Tras la caída del Imperio Romano de Occidente, el Imperio Romano de Oriente se mantuvo hasta 1453, cuando fue ocupado por los turcos otomanos. Pero su existencia siempre se vio amenazada por pueblos como los eslavos, persas y búlgaros. Sin embargo, bajo el dominio del emperador Justiniano (527 al 565 d.C.) se restableció la unidad romana y Bizancio vivió una época de esplendor que la transformó en una ciudad que no se podía comparar con ninguna otra, dada la magnificencia de sus construcciones y obras públicas. A pesar de ello, esta época de reunificación terminó, aunque los emperadores de Oriente continuaron alegando sus derechos sobre las tierras que en el pasado habían dado forma al Imperio de Occidente.

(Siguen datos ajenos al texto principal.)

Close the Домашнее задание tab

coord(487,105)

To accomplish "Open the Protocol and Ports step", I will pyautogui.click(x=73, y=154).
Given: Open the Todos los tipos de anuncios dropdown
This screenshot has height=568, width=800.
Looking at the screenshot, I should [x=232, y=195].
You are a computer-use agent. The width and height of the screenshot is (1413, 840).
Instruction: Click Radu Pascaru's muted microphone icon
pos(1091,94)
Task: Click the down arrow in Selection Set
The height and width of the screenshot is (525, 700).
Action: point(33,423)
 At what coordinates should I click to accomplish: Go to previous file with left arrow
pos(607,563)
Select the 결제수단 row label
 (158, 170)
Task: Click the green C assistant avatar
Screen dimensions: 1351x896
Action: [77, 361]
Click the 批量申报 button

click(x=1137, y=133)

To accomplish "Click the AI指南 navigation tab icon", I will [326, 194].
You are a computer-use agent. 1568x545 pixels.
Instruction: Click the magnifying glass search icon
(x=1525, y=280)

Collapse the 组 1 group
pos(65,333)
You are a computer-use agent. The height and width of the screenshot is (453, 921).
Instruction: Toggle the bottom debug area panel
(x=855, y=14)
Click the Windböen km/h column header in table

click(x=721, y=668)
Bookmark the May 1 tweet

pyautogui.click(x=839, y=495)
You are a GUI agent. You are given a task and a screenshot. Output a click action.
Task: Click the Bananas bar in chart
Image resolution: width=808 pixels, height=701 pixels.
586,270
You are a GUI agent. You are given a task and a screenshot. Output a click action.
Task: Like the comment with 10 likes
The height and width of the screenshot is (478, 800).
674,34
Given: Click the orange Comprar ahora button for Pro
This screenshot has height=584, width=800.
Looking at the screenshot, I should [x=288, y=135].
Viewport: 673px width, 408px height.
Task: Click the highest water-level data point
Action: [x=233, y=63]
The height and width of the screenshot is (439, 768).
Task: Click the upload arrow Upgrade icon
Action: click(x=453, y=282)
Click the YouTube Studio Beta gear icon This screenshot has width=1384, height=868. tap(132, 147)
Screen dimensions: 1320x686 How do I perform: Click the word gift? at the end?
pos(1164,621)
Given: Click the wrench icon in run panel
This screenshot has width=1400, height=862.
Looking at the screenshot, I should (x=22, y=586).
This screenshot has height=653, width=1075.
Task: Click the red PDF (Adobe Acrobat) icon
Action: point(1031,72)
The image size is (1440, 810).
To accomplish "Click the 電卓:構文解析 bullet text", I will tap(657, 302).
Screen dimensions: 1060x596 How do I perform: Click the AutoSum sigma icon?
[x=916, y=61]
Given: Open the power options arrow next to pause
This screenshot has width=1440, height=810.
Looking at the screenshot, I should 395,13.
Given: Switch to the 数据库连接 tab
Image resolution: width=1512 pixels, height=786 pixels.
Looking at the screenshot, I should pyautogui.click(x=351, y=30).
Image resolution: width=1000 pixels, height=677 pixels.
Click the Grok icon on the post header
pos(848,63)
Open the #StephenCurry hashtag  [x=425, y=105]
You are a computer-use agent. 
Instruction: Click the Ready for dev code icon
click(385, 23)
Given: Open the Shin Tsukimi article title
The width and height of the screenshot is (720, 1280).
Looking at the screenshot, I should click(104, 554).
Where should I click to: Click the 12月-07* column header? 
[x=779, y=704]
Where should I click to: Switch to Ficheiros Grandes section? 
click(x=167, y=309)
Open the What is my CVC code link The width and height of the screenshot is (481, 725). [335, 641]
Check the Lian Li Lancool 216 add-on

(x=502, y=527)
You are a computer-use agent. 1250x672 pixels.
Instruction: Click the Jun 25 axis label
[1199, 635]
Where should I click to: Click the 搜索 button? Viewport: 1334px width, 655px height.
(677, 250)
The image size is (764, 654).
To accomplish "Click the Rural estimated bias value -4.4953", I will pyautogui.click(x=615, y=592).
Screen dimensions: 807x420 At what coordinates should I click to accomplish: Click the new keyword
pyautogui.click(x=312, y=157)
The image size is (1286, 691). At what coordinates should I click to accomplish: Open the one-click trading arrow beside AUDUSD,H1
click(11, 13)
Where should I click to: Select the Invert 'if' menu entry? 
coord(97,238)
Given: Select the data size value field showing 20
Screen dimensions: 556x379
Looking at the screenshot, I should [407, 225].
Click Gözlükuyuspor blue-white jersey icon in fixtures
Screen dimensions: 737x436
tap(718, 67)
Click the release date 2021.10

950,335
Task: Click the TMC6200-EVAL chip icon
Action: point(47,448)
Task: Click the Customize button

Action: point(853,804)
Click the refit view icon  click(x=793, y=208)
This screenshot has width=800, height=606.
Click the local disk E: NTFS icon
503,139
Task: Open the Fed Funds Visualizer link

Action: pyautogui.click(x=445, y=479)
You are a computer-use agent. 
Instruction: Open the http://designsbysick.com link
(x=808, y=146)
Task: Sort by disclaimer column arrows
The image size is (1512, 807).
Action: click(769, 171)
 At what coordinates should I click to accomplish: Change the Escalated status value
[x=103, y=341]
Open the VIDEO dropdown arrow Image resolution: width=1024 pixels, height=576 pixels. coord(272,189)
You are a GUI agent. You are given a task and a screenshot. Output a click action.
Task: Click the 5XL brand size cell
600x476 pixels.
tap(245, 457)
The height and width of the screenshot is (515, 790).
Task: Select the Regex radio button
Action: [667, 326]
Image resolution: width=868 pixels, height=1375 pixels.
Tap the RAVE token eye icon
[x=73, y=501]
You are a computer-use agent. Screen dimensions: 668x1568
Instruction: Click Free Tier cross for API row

A diferencia de lo que ocurría en Occidente, el poder temporal del emperador en Bizancio no se debilitó, e incluso llegó a tener injerencia en cuestiones de carácter religioso. Con el tiempo, aparecieron divergencias entre la iglesia griega y la romana. En el año 381 se rechazó formalmente la doctrina que afirmaba que el obispo de Roma, es decir, el Papa, tenía jurisdicción sobre toda la Iglesia; luego se agregó el rechazo al culto de imágenes sagradas, llegándose a la mutua excomunión del Papa León IX y el patriarca Miguel Cerulario el año 1054, lo que implicó una ruptura definitiva y el surgimiento de la Iglesia griega ortodoxa, que perdura hasta hoy.
Bizancio
Bizancio (o Constantinopla) estaba situada en una encrucijada de los caminos que conducían a Oriente. Esta posición geográfica la exponía, por una parte, a los ataques de sus enemigos, pero, por otra, facilitaba su activo comercio con apartadas regiones. De Oriente llegaban especias, perlas y sedas, y desde el mar Negro, trigo, pieles y esclavos.
Todo redundó en una cultura polifacética que entremezclaba elementos de distinto origen, aunque con un marcado predominio griego, de tal modo que el idioma del mismo nombre llegó a convertirse en la lengua oficial.